▸ **Data for this task**:

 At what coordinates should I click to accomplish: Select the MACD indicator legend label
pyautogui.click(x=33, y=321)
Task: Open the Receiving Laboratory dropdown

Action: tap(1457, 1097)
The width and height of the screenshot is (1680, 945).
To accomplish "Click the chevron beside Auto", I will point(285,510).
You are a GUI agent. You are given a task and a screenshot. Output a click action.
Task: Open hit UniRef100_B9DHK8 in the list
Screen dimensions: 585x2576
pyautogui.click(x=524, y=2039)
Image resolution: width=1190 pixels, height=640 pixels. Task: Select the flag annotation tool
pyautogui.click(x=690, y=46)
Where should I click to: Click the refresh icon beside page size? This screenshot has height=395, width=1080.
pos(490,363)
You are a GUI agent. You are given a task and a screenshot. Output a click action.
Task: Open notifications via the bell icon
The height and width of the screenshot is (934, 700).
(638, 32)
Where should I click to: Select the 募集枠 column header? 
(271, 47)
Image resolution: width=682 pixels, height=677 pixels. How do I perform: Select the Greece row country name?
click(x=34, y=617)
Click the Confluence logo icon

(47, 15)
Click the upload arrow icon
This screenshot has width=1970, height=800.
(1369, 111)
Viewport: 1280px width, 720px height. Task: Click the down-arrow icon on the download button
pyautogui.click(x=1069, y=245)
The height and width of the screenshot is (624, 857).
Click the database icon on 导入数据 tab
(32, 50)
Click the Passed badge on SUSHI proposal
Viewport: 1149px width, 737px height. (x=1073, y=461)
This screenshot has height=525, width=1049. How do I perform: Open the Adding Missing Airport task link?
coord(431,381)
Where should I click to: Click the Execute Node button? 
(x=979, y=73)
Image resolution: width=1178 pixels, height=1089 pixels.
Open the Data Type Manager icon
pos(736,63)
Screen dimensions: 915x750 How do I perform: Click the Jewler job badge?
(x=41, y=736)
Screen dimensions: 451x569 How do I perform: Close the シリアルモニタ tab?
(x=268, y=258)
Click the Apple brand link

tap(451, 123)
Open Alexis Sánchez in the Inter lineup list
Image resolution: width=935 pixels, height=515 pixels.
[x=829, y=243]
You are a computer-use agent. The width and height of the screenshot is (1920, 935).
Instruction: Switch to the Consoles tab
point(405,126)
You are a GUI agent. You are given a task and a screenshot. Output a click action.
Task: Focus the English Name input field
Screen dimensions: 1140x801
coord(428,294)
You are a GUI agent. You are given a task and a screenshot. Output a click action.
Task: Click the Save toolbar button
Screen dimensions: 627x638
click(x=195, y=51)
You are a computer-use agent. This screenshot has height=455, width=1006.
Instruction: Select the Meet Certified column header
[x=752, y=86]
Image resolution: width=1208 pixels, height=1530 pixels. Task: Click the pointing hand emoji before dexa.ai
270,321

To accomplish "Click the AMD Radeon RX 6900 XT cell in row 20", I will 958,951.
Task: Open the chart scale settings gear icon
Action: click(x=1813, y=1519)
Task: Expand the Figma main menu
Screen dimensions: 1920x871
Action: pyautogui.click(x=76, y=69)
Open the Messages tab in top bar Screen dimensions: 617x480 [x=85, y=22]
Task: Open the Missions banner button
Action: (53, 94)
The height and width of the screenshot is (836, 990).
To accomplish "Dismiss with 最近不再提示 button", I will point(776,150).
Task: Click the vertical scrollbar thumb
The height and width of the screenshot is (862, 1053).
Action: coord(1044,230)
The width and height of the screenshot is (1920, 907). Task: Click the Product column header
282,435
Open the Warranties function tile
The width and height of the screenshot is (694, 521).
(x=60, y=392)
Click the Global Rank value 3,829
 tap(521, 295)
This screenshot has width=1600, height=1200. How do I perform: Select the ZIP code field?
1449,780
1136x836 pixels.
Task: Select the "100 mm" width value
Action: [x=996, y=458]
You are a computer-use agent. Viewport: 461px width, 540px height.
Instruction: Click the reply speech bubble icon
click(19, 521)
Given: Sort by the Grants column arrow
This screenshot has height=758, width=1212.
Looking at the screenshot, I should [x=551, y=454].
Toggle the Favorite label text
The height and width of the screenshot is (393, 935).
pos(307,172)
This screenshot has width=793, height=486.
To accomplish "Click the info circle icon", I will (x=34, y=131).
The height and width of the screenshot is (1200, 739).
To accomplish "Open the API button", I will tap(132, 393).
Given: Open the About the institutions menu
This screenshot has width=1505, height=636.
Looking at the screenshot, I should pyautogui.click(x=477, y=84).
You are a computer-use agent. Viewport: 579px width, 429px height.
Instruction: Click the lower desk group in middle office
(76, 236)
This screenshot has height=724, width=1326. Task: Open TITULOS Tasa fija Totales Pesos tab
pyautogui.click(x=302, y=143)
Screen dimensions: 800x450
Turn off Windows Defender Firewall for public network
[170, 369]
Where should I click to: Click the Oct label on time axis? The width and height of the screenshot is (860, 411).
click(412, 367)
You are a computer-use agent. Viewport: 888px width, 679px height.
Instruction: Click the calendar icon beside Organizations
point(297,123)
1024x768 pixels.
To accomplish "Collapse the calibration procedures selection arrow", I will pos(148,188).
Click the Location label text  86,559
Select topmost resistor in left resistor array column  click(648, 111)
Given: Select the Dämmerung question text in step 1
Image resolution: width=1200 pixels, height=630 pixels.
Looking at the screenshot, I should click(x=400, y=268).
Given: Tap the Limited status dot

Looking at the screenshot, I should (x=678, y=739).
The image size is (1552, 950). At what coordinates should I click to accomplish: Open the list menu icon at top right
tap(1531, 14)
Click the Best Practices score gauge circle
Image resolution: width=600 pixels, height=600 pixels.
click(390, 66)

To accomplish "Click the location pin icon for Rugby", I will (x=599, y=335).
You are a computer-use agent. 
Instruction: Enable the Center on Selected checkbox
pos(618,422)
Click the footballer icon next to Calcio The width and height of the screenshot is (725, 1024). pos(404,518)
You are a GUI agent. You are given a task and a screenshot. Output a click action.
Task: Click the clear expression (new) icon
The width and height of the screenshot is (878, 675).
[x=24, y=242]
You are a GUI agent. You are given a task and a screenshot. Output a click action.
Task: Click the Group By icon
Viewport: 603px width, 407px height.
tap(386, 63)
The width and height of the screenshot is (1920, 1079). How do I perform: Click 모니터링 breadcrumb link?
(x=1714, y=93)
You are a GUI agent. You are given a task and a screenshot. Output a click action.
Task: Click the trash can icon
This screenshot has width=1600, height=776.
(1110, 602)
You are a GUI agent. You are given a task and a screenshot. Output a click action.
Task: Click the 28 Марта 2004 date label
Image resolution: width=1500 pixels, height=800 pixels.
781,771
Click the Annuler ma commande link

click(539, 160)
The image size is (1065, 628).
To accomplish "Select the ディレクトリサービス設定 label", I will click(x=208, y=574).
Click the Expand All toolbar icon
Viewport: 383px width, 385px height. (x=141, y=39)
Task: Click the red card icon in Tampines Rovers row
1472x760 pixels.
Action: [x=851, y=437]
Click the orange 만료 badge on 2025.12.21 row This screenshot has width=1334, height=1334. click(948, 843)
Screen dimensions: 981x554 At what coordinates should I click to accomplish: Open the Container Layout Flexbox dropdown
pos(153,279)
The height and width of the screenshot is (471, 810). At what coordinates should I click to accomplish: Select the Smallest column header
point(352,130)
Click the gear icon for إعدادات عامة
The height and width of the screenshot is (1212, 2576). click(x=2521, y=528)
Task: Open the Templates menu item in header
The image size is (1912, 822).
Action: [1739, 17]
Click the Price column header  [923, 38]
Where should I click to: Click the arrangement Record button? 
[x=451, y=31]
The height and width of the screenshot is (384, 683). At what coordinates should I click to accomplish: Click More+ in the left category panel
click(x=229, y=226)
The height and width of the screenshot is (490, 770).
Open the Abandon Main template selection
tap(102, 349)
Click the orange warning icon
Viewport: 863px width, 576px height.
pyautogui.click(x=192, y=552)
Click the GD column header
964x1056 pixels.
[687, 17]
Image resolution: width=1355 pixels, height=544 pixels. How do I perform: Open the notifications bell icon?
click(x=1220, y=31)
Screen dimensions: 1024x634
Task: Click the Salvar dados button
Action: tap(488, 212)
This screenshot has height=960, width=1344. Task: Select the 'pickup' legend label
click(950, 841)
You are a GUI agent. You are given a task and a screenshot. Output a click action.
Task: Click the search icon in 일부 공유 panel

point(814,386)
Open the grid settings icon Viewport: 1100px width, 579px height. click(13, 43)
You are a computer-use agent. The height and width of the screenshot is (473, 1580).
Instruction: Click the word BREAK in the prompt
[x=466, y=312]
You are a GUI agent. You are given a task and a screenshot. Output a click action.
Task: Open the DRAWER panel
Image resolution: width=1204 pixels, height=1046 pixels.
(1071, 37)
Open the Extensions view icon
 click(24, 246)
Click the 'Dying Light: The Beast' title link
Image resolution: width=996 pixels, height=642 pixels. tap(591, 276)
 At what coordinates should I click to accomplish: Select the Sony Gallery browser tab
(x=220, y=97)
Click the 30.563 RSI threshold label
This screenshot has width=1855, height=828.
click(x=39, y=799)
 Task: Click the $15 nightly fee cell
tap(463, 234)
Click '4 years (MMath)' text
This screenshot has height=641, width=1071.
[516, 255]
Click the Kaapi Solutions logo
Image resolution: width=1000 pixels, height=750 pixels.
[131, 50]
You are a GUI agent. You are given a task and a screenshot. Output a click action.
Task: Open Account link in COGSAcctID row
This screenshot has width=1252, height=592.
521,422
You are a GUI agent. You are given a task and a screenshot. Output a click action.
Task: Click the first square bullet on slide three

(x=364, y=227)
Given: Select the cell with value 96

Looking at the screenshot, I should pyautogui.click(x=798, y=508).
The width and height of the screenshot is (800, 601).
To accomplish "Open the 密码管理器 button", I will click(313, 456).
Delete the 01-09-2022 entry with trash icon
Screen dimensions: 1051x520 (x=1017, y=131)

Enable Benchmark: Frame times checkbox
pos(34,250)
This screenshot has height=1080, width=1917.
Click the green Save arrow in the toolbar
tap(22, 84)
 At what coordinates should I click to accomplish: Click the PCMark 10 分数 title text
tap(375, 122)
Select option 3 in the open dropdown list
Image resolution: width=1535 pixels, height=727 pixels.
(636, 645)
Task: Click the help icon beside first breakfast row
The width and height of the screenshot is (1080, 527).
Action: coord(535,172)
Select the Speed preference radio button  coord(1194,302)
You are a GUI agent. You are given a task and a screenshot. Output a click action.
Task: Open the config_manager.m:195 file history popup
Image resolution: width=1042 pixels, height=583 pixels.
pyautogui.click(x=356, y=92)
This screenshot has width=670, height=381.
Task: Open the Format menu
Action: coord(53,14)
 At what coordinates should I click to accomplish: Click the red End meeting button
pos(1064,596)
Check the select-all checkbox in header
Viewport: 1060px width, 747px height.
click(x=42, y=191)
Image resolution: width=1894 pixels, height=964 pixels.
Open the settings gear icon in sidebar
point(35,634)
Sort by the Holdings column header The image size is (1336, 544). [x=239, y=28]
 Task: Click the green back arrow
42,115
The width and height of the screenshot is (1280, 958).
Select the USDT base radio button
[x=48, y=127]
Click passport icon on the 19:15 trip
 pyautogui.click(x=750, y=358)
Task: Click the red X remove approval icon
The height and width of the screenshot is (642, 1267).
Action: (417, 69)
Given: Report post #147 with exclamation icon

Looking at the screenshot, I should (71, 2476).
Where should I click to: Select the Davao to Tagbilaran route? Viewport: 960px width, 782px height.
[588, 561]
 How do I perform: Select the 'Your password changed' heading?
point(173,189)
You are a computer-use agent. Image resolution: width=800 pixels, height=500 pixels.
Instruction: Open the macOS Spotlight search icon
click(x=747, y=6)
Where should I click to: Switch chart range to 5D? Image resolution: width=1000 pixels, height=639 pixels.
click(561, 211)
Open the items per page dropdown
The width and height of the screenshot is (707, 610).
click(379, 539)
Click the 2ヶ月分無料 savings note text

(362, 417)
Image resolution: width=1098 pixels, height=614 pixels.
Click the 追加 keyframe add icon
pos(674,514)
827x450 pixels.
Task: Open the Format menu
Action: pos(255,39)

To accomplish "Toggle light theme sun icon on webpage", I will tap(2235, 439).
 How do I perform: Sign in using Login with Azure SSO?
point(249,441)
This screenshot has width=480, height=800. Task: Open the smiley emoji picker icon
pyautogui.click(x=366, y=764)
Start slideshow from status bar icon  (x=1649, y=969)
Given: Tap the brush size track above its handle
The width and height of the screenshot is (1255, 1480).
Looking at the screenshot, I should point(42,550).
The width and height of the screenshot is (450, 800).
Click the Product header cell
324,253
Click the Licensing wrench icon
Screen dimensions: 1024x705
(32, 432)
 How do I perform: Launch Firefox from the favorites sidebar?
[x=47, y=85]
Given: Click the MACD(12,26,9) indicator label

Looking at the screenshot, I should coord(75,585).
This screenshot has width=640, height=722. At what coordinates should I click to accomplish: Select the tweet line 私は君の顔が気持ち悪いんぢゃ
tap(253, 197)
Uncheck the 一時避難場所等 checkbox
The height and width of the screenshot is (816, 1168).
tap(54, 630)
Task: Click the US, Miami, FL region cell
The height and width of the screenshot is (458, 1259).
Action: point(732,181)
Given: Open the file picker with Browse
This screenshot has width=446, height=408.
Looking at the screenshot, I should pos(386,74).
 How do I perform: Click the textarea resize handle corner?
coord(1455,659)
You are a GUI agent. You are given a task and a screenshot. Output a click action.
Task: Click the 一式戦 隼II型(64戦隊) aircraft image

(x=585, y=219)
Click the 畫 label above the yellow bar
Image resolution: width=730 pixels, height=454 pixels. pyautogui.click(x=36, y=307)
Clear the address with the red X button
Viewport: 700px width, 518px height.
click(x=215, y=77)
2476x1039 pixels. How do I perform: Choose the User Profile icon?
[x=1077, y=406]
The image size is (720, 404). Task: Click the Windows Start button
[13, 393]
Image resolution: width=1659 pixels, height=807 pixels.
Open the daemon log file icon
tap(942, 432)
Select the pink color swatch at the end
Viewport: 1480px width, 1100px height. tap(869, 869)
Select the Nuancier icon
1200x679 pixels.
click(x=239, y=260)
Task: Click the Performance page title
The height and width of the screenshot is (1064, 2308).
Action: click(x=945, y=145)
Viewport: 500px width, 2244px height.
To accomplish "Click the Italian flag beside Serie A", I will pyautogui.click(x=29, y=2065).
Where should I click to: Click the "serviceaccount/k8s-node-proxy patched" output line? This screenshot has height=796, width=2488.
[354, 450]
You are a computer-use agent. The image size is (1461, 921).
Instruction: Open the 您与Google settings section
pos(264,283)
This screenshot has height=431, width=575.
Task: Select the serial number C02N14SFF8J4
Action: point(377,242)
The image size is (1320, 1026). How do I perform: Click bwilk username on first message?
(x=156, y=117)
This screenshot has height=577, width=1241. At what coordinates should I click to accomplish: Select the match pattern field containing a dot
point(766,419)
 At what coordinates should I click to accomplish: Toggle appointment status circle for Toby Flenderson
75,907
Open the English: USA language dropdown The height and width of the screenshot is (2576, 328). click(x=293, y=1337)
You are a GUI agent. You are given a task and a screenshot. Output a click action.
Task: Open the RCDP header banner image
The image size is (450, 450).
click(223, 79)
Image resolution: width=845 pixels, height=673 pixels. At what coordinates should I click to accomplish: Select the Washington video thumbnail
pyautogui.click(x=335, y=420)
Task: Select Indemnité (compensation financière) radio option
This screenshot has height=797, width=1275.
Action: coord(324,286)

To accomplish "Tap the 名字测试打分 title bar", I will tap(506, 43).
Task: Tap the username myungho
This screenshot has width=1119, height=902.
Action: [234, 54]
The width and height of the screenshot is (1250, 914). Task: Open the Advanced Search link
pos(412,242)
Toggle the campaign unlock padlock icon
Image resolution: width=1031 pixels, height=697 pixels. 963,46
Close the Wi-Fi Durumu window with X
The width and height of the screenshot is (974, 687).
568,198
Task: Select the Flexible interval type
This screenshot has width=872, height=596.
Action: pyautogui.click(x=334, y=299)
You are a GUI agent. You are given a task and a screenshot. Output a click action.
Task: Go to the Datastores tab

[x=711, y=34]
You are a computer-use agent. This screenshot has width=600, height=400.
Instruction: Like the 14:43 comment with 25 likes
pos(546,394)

▸ **Work instruction**:
Both end lines included, restate word for word the lines above from the line with "Delete the 01-09-2022 entry with trash icon" to the line with "Select the Speed", and nothing else.

▸ **Reply to the task**:
Delete the 01-09-2022 entry with trash icon
Screen dimensions: 1051x520 (x=1017, y=131)

Enable Benchmark: Frame times checkbox
pos(34,250)
This screenshot has height=1080, width=1917.
Click the green Save arrow in the toolbar
tap(22, 84)
 At what coordinates should I click to accomplish: Click the PCMark 10 分数 title text
tap(375, 122)
Select option 3 in the open dropdown list
Image resolution: width=1535 pixels, height=727 pixels.
(636, 645)
Task: Click the help icon beside first breakfast row
The width and height of the screenshot is (1080, 527).
Action: coord(535,172)
Select the Speed preference radio button  coord(1194,302)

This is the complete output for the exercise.